═══ Extracted data

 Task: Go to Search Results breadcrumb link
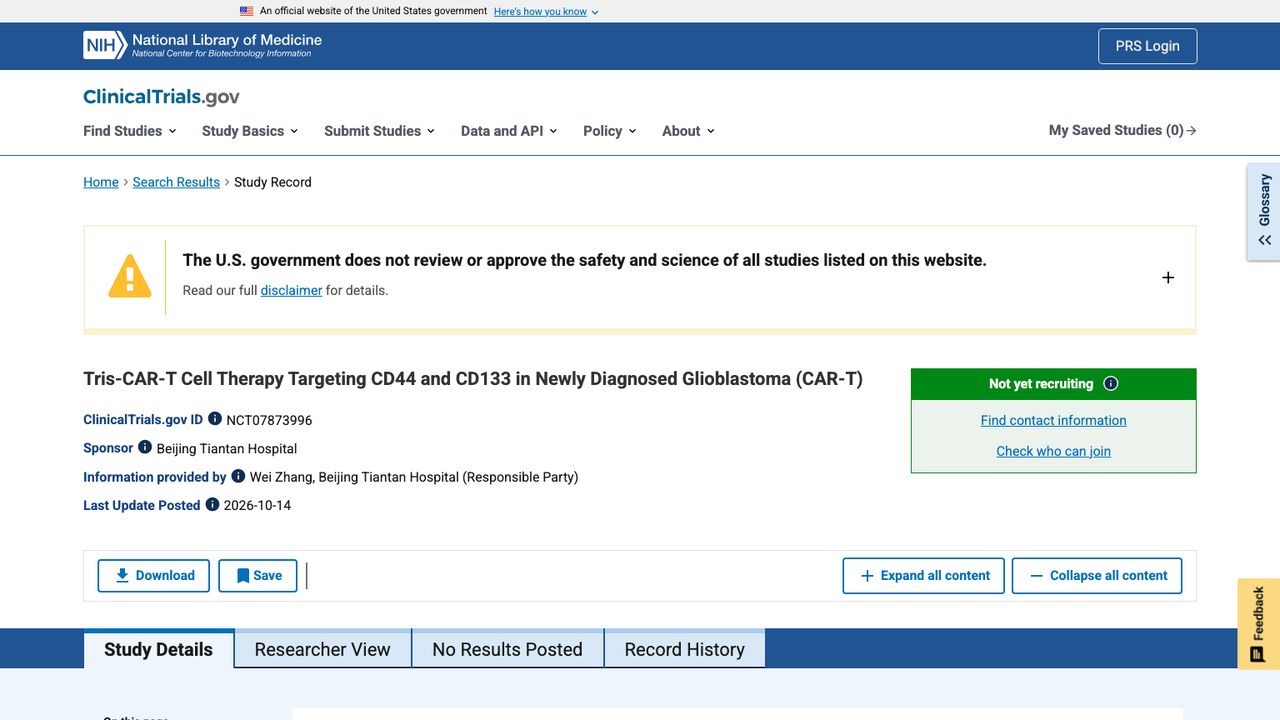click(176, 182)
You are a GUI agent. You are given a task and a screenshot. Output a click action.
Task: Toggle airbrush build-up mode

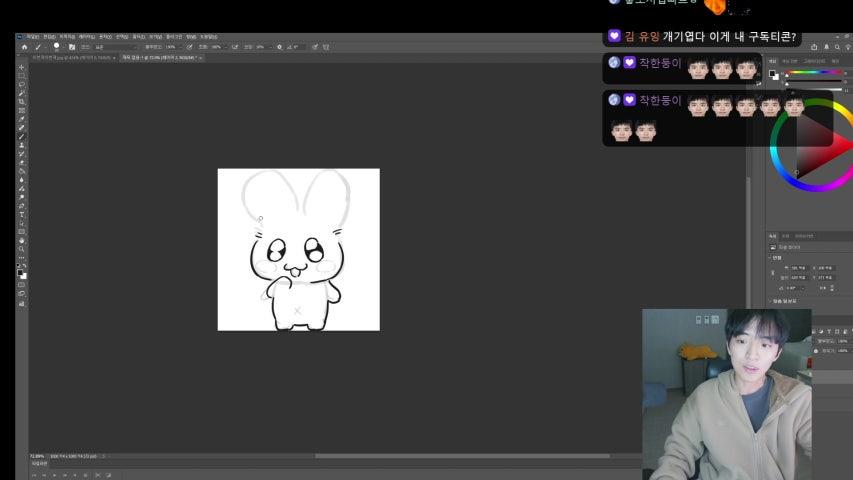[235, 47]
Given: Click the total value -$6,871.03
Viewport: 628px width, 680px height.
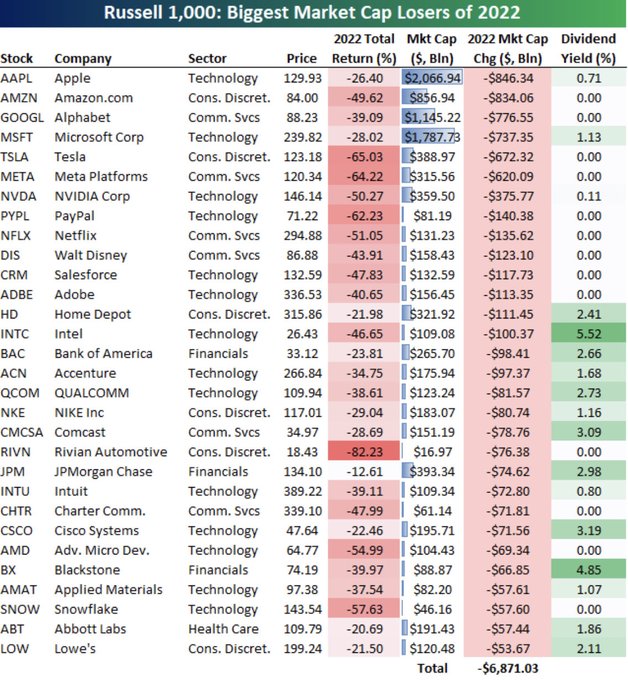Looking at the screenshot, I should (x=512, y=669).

══════

=== Required task ===
Convert the lines of the records above into a numbered list, skipping any blank lines. Leave the pictures out of your list.

=== Expected output ===
1.  Task: Go to Search Results breadcrumb link
2. click(176, 182)
3. You are a GUI agent. You are given a task and a screenshot. Output a click action.
4. Task: Toggle airbrush build-up mode
5. [235, 47]
6. Given: Click the total value -$6,871.03
7. Viewport: 628px width, 680px height.
8. Looking at the screenshot, I should (x=512, y=669).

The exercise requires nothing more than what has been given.